Graf spent most of the first set pinned to the baseline by Evert's deep ground strokes, and she didn't generate any power with her predatory forehand. "I was trying to run her around with the slice backhand to tire her out," said Graf, "but it was not the right thing to do." Graf righted herself in the second set, but Evert had a chance to pull even at 4-4 in the third when she went up 40-15 in the eighth game. Then Evert twice fed Graf's forehand, and Steffi hammered them for winners. Evert had creased the lines all day, but by now her shots had begun to lose their punch.
"I knew I had to hit out because any soft ball she just kills," said Evert. "In the third set the angles on her shots got sharper and sharper. It's tough to know what to do against her, but for this one match I almost played to her standards.
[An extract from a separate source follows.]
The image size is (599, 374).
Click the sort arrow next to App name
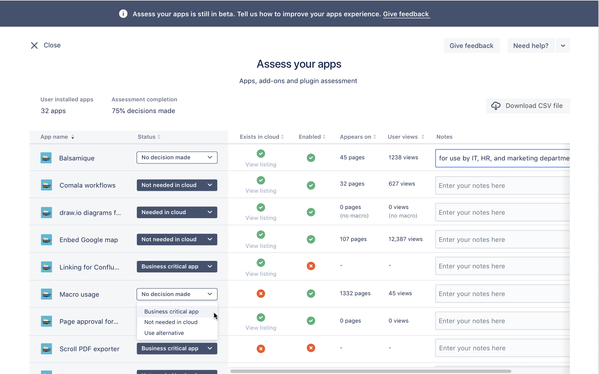pos(73,137)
She's head and shoulders above everybody else."
"It was scary out there," said Helen Kelesi, the 16th-ranked player in the world, after Graf administered a 6-1, 6-1 thrashing in the quarterfinals. "I was just trying to hit the ball back, and I couldn't even do that."
Graf was everywhere, achieving near-omnipotence on the court. "With me the mental part of the game was always stronger than the physical," said Evert. "Martina was always known for the physical aspects of her game. Steffi has both."
Though Graf insists that "you Americans have too many statistics," here are a few numbers worth pondering. Of the 42 sets she played this year before facing Evert, she won 14 at 6-1 and a dozen at 6-0. In those 21 matches Graf lost an average of only 3.23 games, which suggests the frightening possibility that she is getting better. '"She doesn't like to lose a single point," says Terry Phelps. "She's always like that, so intense. For two years she's been like that. You'd think after a while she'd get bored."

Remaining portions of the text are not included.